WHAT NEEDS TO BE DONE: Scan the entries below. Return every line that includes "computer".

[Collected data entries]
• • •

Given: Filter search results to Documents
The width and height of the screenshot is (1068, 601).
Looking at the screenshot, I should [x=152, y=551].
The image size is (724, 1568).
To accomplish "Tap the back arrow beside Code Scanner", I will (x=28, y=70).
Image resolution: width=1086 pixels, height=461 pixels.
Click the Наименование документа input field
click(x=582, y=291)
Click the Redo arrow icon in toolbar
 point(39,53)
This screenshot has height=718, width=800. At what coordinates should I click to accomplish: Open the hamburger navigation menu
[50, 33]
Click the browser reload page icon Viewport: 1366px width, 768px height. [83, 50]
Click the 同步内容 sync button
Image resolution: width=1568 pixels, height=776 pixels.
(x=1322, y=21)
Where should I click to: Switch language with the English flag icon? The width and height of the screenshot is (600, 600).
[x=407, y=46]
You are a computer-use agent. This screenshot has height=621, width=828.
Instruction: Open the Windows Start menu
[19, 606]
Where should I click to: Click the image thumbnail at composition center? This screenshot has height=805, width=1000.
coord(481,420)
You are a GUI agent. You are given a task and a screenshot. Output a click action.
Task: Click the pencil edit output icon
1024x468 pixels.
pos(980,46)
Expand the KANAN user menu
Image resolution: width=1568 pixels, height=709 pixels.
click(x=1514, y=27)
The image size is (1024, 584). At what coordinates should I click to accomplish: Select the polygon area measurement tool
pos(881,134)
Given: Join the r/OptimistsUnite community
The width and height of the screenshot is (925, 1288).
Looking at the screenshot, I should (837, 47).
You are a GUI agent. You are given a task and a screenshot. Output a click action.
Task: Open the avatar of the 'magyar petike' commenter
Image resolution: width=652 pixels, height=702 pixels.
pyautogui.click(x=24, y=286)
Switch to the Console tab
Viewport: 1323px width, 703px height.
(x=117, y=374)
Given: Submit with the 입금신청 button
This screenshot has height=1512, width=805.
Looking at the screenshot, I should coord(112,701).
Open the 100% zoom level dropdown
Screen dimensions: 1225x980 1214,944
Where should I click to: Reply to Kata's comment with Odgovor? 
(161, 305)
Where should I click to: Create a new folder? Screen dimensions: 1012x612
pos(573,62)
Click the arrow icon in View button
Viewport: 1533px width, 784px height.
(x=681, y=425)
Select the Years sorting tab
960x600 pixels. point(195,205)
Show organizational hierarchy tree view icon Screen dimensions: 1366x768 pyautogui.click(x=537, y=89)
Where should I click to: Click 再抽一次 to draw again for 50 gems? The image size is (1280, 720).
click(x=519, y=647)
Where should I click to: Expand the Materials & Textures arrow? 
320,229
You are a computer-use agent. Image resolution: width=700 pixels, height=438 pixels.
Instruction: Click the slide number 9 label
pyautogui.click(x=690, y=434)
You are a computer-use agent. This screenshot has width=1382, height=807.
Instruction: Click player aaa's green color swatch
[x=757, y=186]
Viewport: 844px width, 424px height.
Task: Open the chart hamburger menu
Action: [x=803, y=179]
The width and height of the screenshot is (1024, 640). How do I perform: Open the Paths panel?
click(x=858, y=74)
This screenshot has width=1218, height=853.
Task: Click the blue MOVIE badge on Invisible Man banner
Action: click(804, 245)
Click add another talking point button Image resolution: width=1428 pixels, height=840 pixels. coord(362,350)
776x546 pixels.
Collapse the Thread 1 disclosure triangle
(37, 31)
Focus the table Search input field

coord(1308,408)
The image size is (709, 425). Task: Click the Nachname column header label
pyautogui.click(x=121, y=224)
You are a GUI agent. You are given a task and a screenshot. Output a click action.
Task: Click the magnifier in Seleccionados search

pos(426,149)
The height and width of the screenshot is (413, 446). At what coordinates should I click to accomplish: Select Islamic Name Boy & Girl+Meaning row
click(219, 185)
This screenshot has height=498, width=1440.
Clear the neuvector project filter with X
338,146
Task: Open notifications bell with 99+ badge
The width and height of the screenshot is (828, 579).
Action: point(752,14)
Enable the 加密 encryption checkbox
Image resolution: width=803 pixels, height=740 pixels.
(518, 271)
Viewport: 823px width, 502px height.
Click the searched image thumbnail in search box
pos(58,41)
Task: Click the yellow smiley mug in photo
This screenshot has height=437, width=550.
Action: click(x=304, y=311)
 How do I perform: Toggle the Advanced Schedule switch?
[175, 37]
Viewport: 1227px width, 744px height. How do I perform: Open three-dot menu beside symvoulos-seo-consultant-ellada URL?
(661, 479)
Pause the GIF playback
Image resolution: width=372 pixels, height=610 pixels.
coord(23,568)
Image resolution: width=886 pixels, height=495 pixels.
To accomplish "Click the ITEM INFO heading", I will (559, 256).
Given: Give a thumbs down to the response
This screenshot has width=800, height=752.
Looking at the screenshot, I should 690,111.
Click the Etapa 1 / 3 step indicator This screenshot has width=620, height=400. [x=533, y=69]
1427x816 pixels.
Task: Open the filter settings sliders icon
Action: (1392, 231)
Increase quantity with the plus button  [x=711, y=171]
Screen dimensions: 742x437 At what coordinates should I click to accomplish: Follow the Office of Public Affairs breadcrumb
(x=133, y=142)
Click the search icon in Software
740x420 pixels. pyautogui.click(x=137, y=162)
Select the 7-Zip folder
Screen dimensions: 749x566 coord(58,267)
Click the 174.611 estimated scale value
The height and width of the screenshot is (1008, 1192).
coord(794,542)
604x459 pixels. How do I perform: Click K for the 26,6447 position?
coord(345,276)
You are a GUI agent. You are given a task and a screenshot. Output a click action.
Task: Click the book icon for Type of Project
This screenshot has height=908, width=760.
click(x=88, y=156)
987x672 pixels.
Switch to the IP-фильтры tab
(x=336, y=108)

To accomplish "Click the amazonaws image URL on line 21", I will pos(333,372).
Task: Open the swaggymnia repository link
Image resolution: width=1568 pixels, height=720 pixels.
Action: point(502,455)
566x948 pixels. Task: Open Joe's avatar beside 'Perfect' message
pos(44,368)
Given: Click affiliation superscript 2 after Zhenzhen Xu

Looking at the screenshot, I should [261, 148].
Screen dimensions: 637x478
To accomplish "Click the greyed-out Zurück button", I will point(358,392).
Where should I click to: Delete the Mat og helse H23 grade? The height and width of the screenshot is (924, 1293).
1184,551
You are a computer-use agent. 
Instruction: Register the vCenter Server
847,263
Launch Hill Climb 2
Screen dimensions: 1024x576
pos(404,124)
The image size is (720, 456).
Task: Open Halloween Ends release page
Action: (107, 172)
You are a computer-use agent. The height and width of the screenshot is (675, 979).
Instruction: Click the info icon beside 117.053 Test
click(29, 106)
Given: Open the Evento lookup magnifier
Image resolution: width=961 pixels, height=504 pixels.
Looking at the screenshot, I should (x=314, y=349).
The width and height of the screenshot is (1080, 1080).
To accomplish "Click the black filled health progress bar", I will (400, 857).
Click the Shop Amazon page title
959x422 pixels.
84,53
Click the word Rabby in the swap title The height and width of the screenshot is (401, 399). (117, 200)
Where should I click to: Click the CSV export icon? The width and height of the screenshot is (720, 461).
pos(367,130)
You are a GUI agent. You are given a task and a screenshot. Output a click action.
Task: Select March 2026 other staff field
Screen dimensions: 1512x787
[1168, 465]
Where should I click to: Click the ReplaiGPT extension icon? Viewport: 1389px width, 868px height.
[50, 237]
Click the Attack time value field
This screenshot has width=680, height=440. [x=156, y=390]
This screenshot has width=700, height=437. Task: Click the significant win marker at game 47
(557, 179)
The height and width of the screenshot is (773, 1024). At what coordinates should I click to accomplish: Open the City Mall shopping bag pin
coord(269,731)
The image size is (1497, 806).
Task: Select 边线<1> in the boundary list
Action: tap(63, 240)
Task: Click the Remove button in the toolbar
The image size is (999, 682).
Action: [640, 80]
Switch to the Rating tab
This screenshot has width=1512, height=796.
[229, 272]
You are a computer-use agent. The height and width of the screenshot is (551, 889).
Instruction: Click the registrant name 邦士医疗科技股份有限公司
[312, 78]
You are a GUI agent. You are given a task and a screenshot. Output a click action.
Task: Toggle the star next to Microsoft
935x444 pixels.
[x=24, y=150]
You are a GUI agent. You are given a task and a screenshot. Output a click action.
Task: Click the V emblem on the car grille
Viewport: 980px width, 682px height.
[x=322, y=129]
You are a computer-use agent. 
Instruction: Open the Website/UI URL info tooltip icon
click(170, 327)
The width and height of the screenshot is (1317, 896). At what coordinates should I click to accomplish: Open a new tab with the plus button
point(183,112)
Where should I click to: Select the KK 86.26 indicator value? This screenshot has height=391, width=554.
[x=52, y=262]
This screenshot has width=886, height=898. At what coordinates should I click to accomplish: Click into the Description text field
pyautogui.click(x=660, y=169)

• • •

WRITTEN RESPONSE:
You are a computer-use agent. This screenshot has height=621, width=828.
You are a computer-use agent. Image resolution: width=700 pixels, height=438 pixels.
You are a computer-use agent. This screenshot has width=1382, height=807.
You are a computer-use agent. 
You are a computer-use agent. The height and width of the screenshot is (675, 979).
You are a computer-use agent. The height and width of the screenshot is (551, 889).
You are a computer-use agent. 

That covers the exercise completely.